L’iniziativa nasce con l’intento profondo di recuperare e valorizzare l’esperienza della storica rassegna scientifica Il Fiore del Baldo, che nelle sue quattro edizioni tra il 1978 e il 1987 seppe catalizzare l’attenzione del mondo accademico nazionale, valorizzando il Monte Baldo come un hotspot di biodiversità a livello europeo. Oggi, quella preziosa intuizione del passato si fonde con la visione editoriale de L’Altramontagna, dando vita a un’occasione diffusa di divulgazione, confronto e sensibilizzazione sulle fragilità degli ecosistemi montani, messi a dura prova dai cambiamenti climatici e dalle trasformazioni sociali in atto.

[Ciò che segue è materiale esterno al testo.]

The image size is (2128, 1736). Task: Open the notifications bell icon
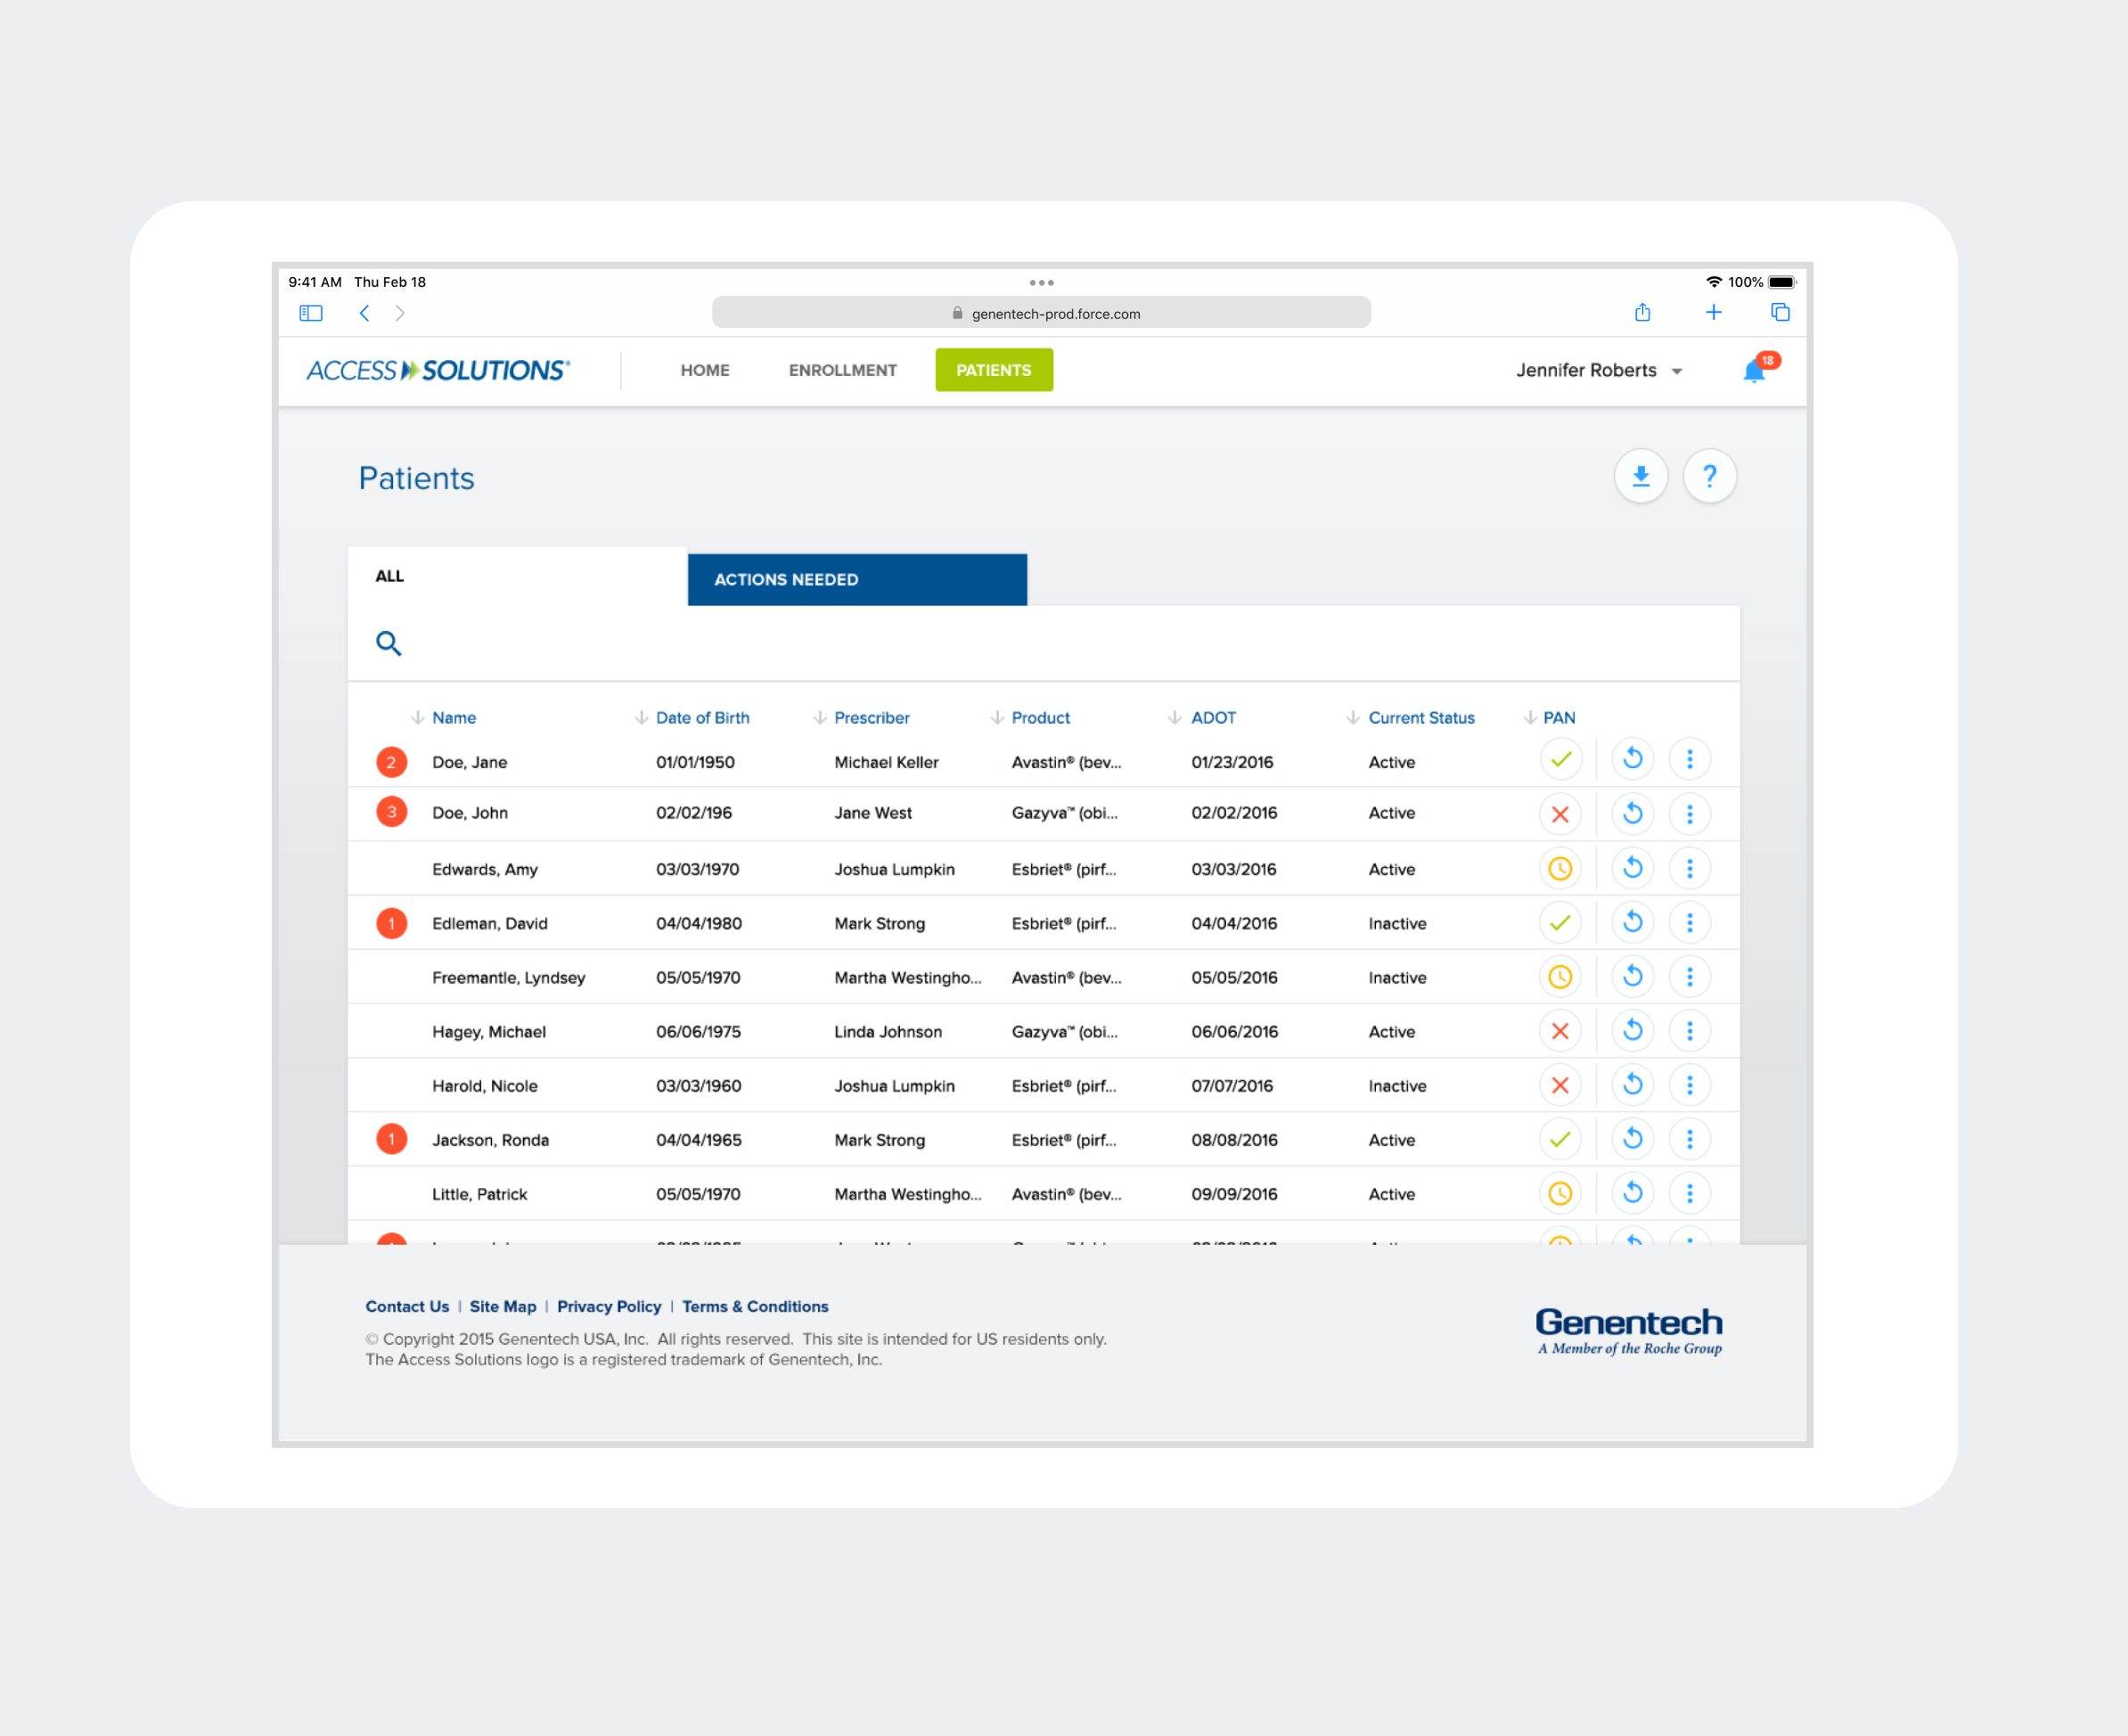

Il festival propone un palinsesto ricco e sfaccettato, capace di spaziare dalla sociologia all’antropologia, dalla scienza alla letteratura, senza dimenticare lo sport e l’intrattenimento culturale. In calendario ci sono talk, presentazioni di libri, spettacoli, laboratori per bambini e uscite guidate. Il progetto grafico, che accompagna l’identità visiva dell’evento, porta anche quest’anno la firma di Andrea Bettega. Un ampio spazio sarà dedicato all’editoria di montagna grazie alla collaborazione con la casa editrice People. Ad arricchire l’esperienza dei visitatori vi sarà inoltre un’area espositiva animata da diversi stand dislocati nel centro di Brentonico.